Measuring Iterative Temporal Reasoning with TimePuzzles
Zhengxiang Wang, Zeyu Dong
TL;DR
Time Puzzles introduces a constraint-based, dynamically generated benchmark to evaluate iterative temporal reasoning with external tools. It reveals that even state-of-the-art or large models struggle to resolve implicit temporal constraints, though tool access and explicit date constraints improve performance; web search and code interpreter tools yield mixed or conditional benefits. The work emphasizes sustained, structured reasoning over exhaustive generation and provides a reproducible framework with public datasets for diagnosing tool-augmented temporal inference. Overall, Time Puzzles offers a cost-effective diagnostic to track progress in tool-assisted temporal reasoning and paves the way for more robust, tool-aware reasoning evaluations.
Abstract
We introduce TimePuzzles, a constraint-based date inference task for evaluating iterative temporal reasoning. Each puzzle combines factual temporal anchors with (cross-cultural) calendar relations, admits one or multiple valid solution dates, and is algorithmically generated for controlled, dynamic, and continual evaluation.
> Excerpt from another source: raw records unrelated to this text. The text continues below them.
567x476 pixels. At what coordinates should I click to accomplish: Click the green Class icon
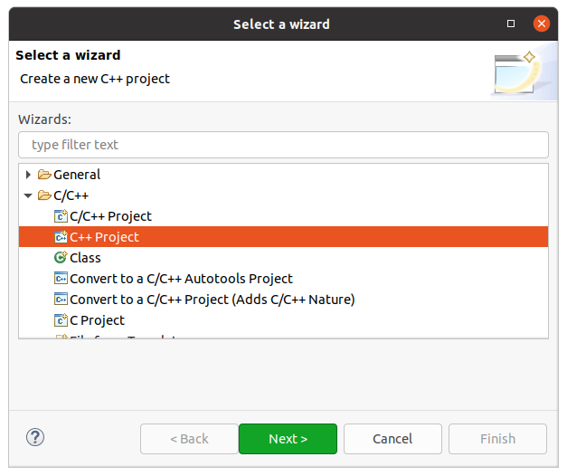point(61,258)
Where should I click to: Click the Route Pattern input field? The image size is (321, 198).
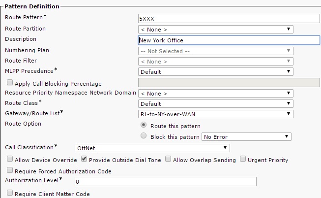click(229, 18)
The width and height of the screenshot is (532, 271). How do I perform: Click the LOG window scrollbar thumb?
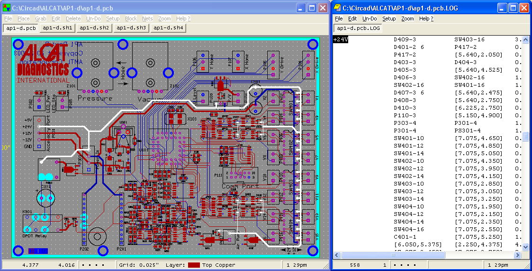pyautogui.click(x=525, y=137)
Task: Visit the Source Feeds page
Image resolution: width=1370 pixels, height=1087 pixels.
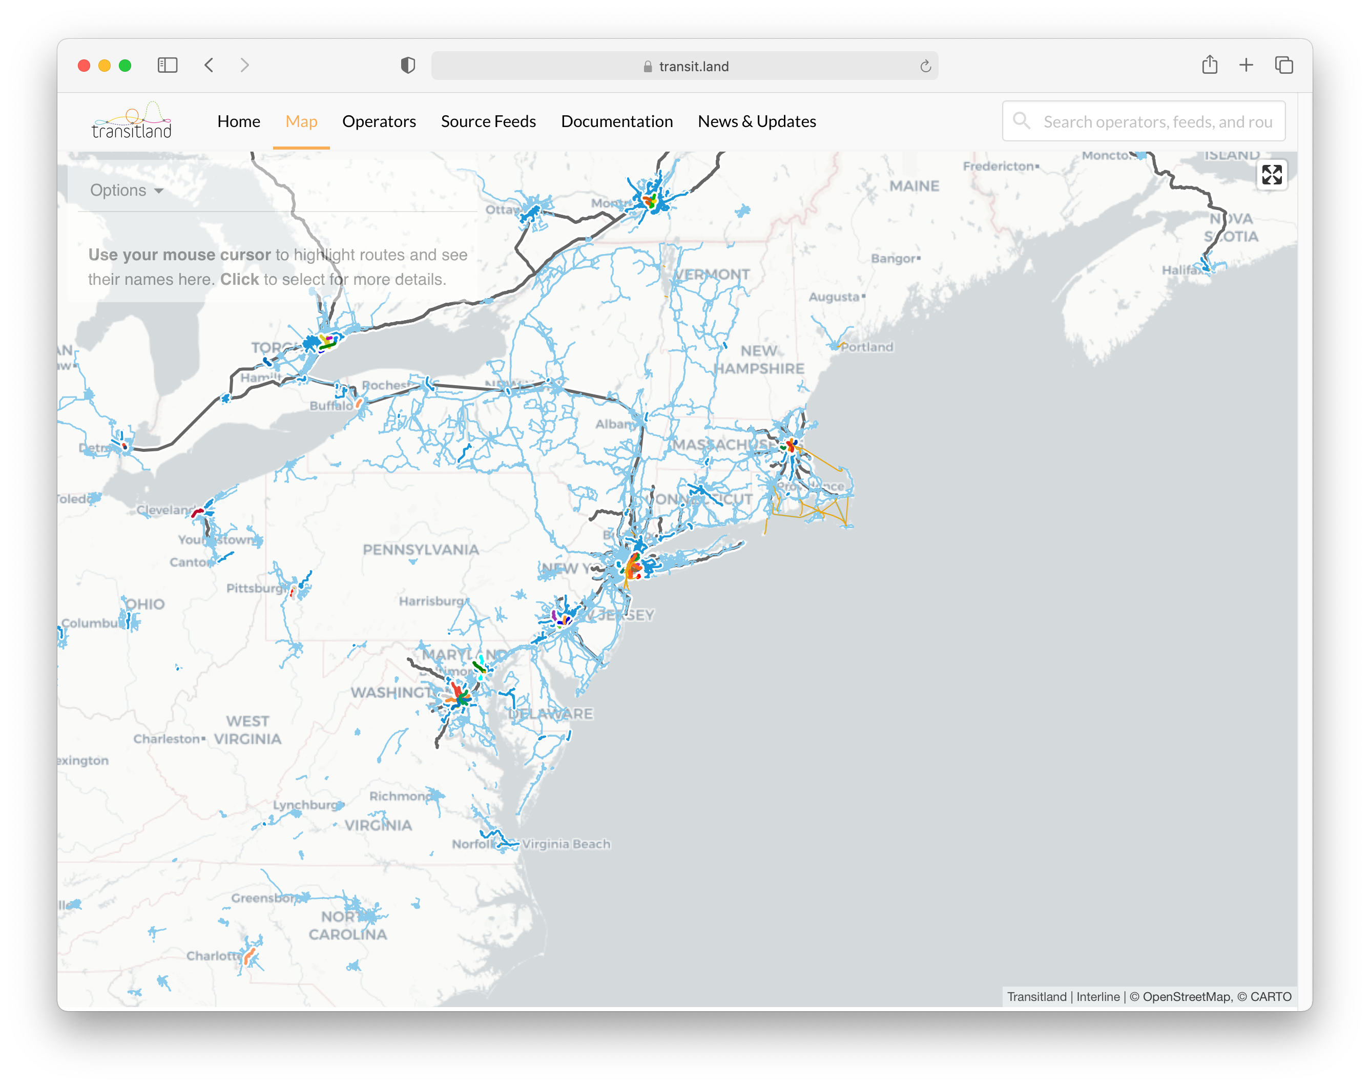Action: [x=488, y=121]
Across 13 diverse LLMs, TimePuzzles well distinguishes their iterative temporal reasoning capabilities and remains challenging without tools: GPT-5 reaches only 49.3% accuracy and all other models stay below 31%, despite the dataset's simplicity. Web search consistently yields substantial gains and using code interpreter shows mixed effects, but all models perform much better when constraints are rewritten with explicit dates, revealing a gap in reliable tool use. Overall, TimePuzzles presents a simple, cost-effective diagnostic for tool-augmented iterative temporal reasoning.